Pourquoi le 19e a été si calme durant Gaza ?

Les agressions de l'été dernier ont plongé le 19e sous le feu des projecteurs. Avec un effet positif : depuis, les tensions ethniques semblent s'être calmées. Lors de la vague antisémite durant l'opération israélienne à Gaza, le
19e est resté relativement calme. 113 incidents antisémites sont été reportés à travers le pays : bombes incendiaires, agressions au couteau, lettres de menace, graffitis... Selon le rabbin Bouskila, seul un groupe de filles juives du 19e s'est fait insulter par leurs camarades de classes aux sons de "Longue vie à Gaza!". Rien de plus dans le quartier.

Pour la mairie, ces résultats prouvent que la situation est maintenant sous contrôle : "Les tensions sont toujours fortes dans la zone. Mais les habitants n'utilisent plus la violence pour y répondre", explique Christophe-Adji Ahoudian, un membre du groupe de travail créé par le maire de l'arrondissement, Roger Madec. "C'est une preuve que notre travail porte ses fruits."

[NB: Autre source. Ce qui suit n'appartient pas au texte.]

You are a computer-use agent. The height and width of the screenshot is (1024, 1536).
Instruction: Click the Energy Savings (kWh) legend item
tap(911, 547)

Un autre argument peut expliquer le relatif calme du 19e durant l'opération à Gaza : les origines de la communauté musulmane. La plupart des familles sont issues de l'Afrique sub-saharienne. Seule une petite frange provient du continent nord-africain, qui affiche des liens plus étroits avec la cause palestinienne. C'est la thèse de Michel Serfati, à la tête de l'association pour l'Amitié judéo-musulmane.

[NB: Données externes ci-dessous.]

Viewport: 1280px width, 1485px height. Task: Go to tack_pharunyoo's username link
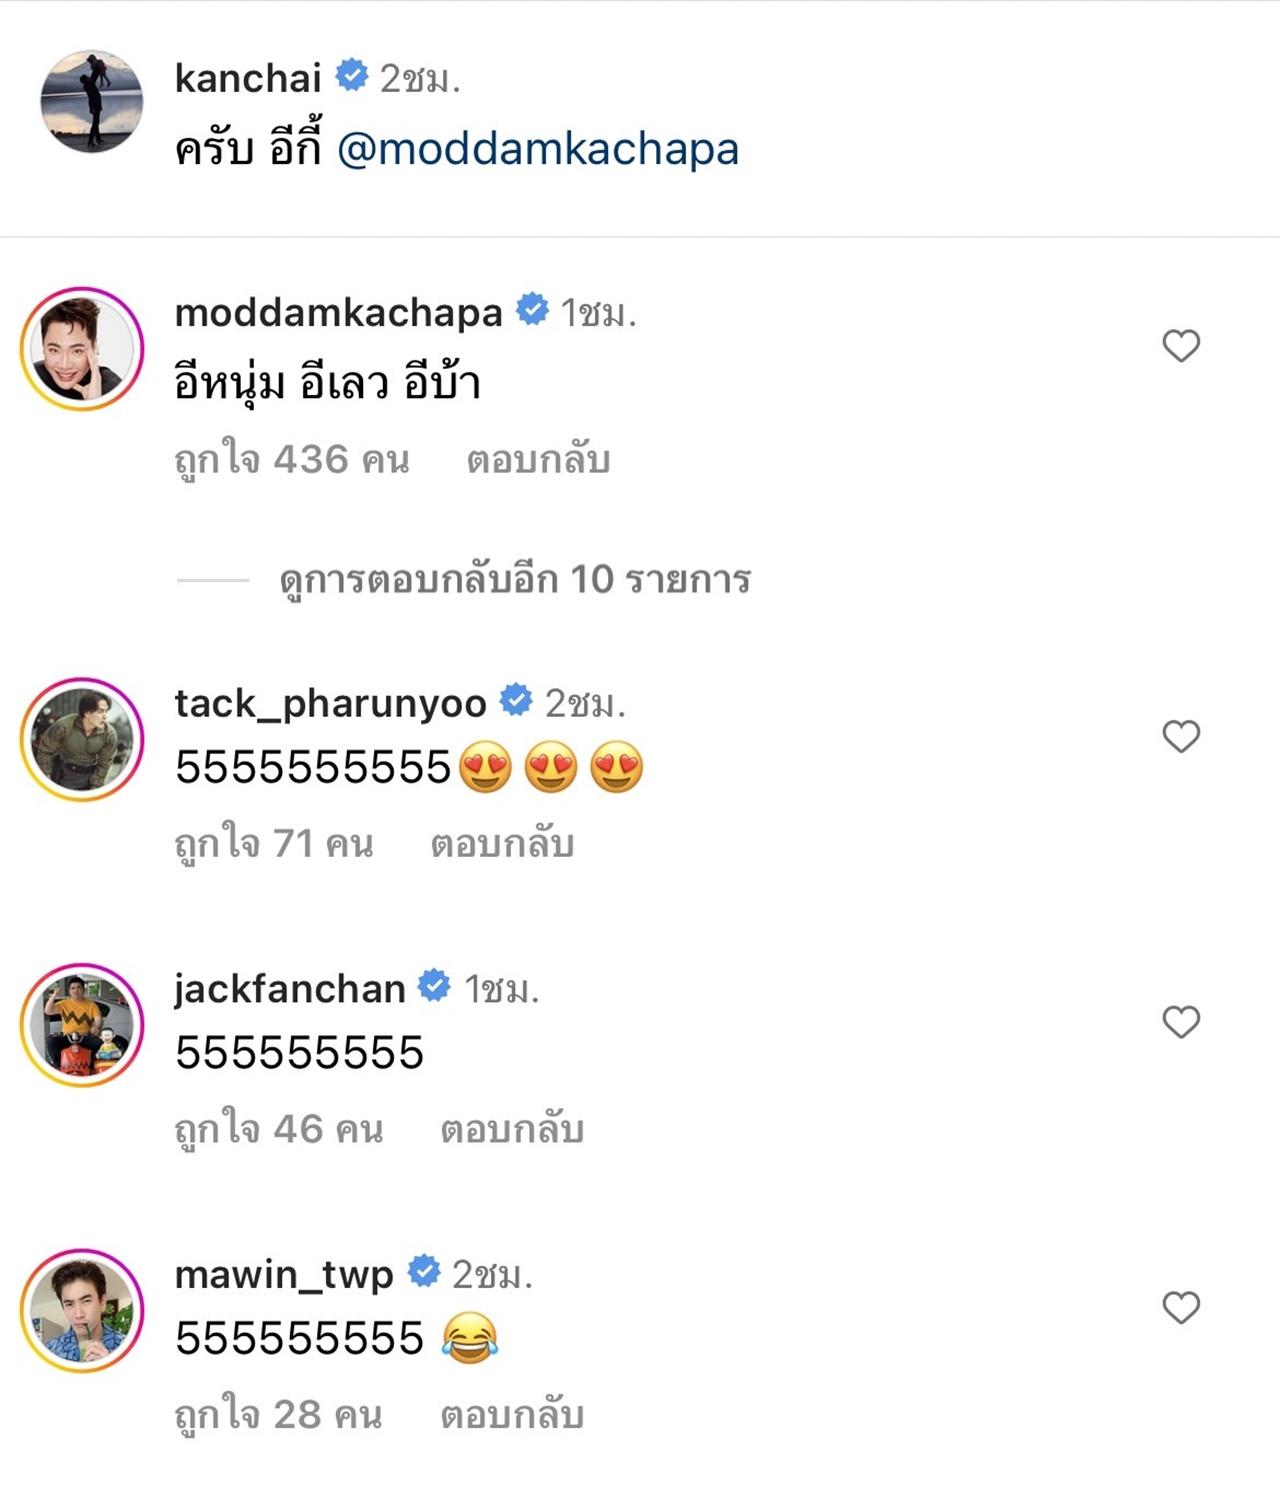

Ces dernières années, les responsables des communautés religieuses ont amorcé un rapprochement. Le rabbin Michel Bouskila a entamé un dialogue avec l'imam de la ville avoisinante Drancy, Hassen Chalghoumi. En septembre dernier, des juifs ont participé au repas de rupture du Ramadan organisé par la ville. Mais l'offensive israélienne à Gaza a provoqué un arrêt brutal.